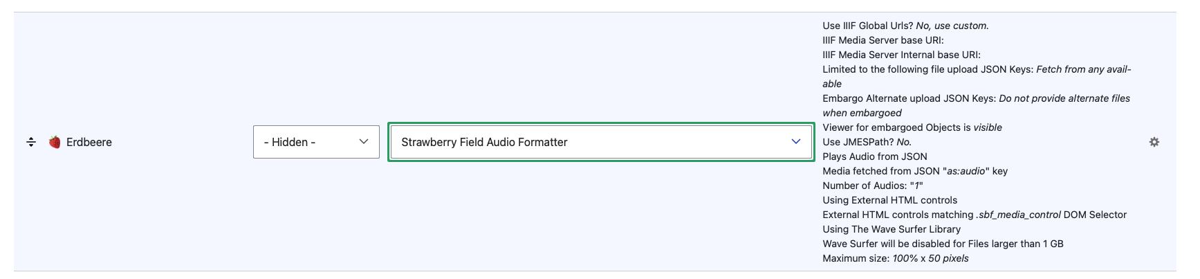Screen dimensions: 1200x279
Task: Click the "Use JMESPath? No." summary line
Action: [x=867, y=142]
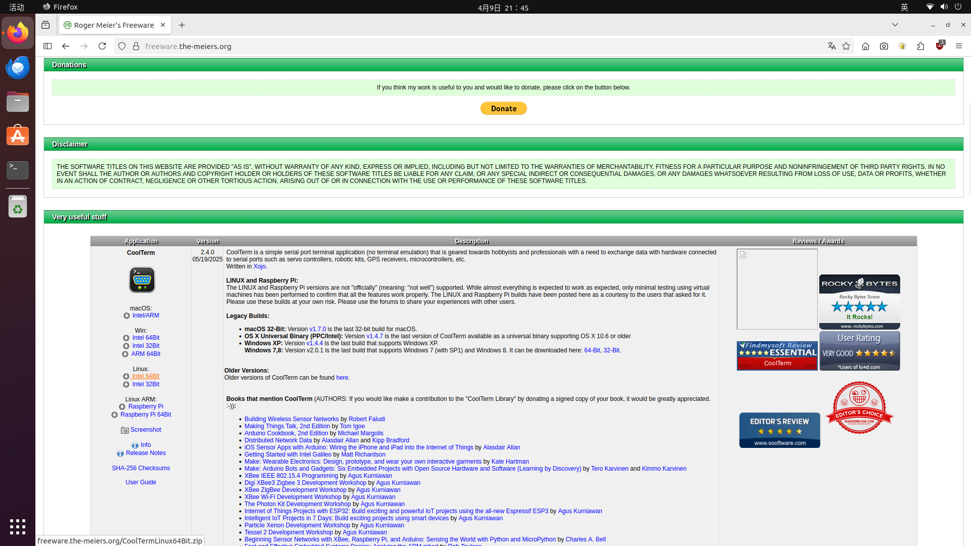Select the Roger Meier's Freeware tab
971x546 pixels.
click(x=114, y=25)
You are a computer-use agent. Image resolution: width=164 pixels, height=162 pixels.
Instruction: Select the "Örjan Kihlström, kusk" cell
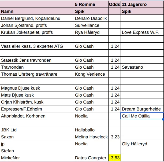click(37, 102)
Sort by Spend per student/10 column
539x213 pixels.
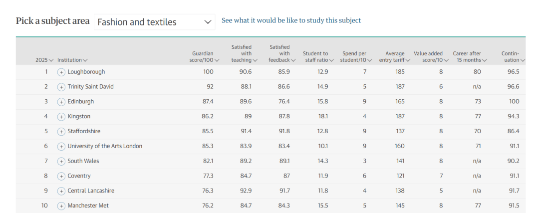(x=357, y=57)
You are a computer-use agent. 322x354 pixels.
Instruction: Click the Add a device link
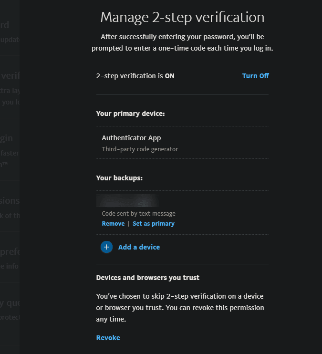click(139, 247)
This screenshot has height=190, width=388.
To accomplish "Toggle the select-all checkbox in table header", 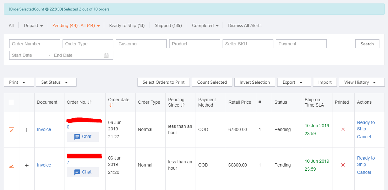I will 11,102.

--

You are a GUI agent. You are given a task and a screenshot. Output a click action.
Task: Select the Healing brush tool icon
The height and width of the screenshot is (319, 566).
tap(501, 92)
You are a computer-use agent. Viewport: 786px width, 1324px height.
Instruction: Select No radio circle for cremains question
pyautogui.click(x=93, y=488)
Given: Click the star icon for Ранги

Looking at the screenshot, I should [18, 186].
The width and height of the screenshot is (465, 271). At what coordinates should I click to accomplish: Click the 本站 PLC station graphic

▸ PROBLEM DETAILS:
Rewrite everything from the line containing "Given: Click the star icon for Ранги" down to the line containing "The width and", substituting "location" for "coordinates" and leaving all else unchanged.

▸ EXERCISE RESPONSE:
Given: Click the star icon for Ранги

Looking at the screenshot, I should [18, 186].
The width and height of the screenshot is (465, 271). At what location should I click to accomplish: Click the 本站 PLC station graphic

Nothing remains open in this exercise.